- **CONSIGNA A**:
Resume en dos oraciones el texto sobre la noche de Manuel Zapata Olivella en la isla de Goré.
- **CONSIGNA B**:
Responde las siguientes preguntas sobre el texto de la noche de Manuel Zapata Olivella en la isla de Goré:
(i) ¿Qué obra estaba escribiendo Zapata Olivella cuando sintió la urgencia de viajar a África?
(ii) ¿Quién lo convocó para viajar allí en 1974?
(iii) ¿Qué sensación tuvo cuando alguien posó su mano encadenada sobre su cabeza?
- **CONSIGNA C**:
Escribe la continuación del texto sobre la noche de Manuel Zapata Olivella en la isla de Goré a partir de su última oración.

----- EXTRACTO DEL DOCUMENTO

Hace varios años, frente a la bahía de Santa Marta, Manuel Zapata Olivella le contaría a su amigo Darío Henao Restrepo que, escribiendo Changó, el gran putas, sentiría la urgencia de viajar a África. Solo podría hacerlo hasta 1974, convocado por el poeta y expresidente senegalés Léopold Sédar Senghor. Allí —recuerda Darío Henao— Manuel Zapata Olivella le pediría a Senghor que le dejara pasar una noche desnudo en las bóvedas de la fortaleza de la isla de Goré, una prisión en la que eran recluidos los africanos cazados en el Níger.
Esa noche, sobre la roca, humedecido por la lluvia del mar, entre cangrejos, ratas, cucarachas y mosquitos, a la pálida luz de una alta y enrejada claraboya, luna de difuntos, ante mí desfilaron jóvenes, adultos, mujeres, niños, todos encadenados, silenciosos, para hundirse en las bodegas, el crujir de los dientes masticando los grillos —relató después Zapata Olivella—, las horas avanzaban sin estrellas que pusieran término a la oscuridad. Alguien, sonriente, los ojos relampagueantes, se desprendió de la fila y, acercándose, posó su mano encadenada sobre mi cabeza. Algo así como una lágrima rodó por su mejilla. ¡Tuve la inconmensurable e indefinible sensación de que mi más antiguo abuelo o abuela me había reconocido!

----------
----- DATOS DE ORIGEN

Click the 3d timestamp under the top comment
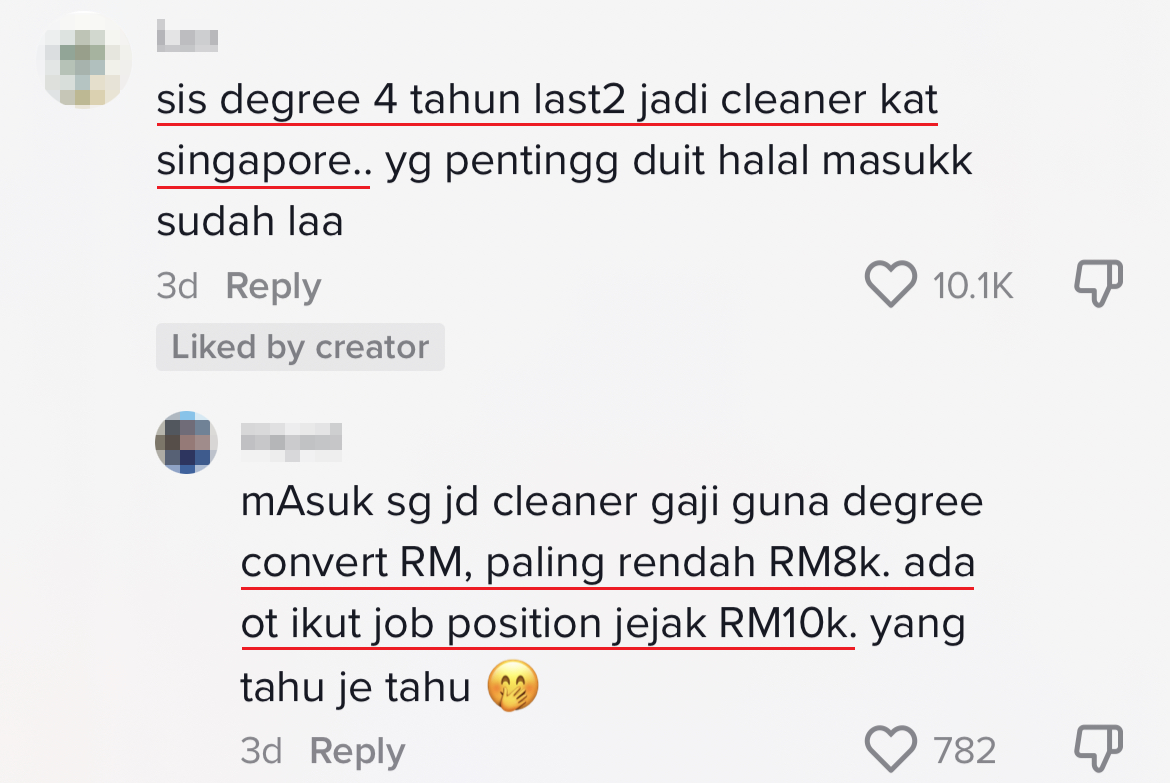Viewport: 1170px width, 783px height. click(x=177, y=287)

----------

- **RESPUESTA A**:
Mientras escribía Changó, el gran putas, Manuel Zapata Olivella sintió la urgencia de viajar a África, y solo pudo hacerlo en 1974, convocado por Léopold Sédar Senghor, a quien pidió pasar una noche desnudo en las bóvedas de la fortaleza de la isla de Goré. Esa noche vio desfilar a africanos encadenados, y cuando uno de ellos posó su mano encadenada sobre su cabeza, tuvo la sensación de que su más antiguo abuelo o abuela lo había reconocido.

- **RESPUESTA B**:
(i) Changó, el gran putas.
(ii) El poeta y expresidente senegalés Léopold Sédar Senghor.
(iii) La sensación de que su más antiguo abuelo o abuela lo había reconocido.

- **RESPUESTA C**:
En el escenario del Teatro Metropolitano, cuando Sankofa baila, se recrea el muntu. Una mujer embarazada, de blanco, cruza por el escenario. La danza es también símbolo del alumbramiento, la renovación, el aguante, la evocación del líder palenquero Benkos Biohó, ese personaje que creó los cimarrones que luego se convirtieron en el primer pueblo libre de América, que además fue traicionado por el Estado, perseguido por el Tribunal del Santo Oficio, asesinado, ahorcado y descuartizado en nombre de la libertad.
¡Oíd, oídos del muntu! ¡Oíd! Aquí nace el vengador, ya está con nosotros el brazo de fuego que se escapará de los grillos, el diente que destroza las cadenas. ¡Oigan los que me oyen! Oigan ustedes que traen a esta vida los hijos del muntu.
¿En qué parte se alojó la esclavitud? Cuatrocientos años de esclavitud tienen que haber dejado rastro en algún punto del cuerpo. Los cuerpos que bailan son cuerpos que triunfan, festejan, sobreviven, celebran, pero también lloran a sus muertos. Son cuerpos temerarios.
Diría Rafael Palacios que estas danzas tienen un pasado de sangre, el pasado de sangre y de dolor que le ha dejado la colonialidad a sus cuerpos. El cuerpo ofendido. Los esclavizados bailaban porque no podían pronunciar la palabra. Era con el cuerpo que se podían comunicar.
La pandemia encerró y alejó esos cuerpos, esa otra forma de la escritura que es el baile. Sin espacios para ensayar, con las coreografías llevadas a las videollamadas, fue cuando Palacios llamó a Harold Tenorio, amigo de Sankofa y director de la Corporación Plu con Plá, y viajaron hasta Tumaco.
Se quedaron veinte días, en ensayos de ocho horas diarias. Los bailarines vivían juntos, cocinaban juntos, compartían la casa y la danza. La playa era hermosa, pero también hostil: el calor que todo lo seca, el mar que todo lo trae, pero también todo se lo lleva. La humedad del cuerpo, la sensación de ahogo al principio. Pero el cuerpo no se rinde, no se puede asfixiar. Dice Palacios que el cuerpo que baila tiene que seguir bailando hasta el día que se muera.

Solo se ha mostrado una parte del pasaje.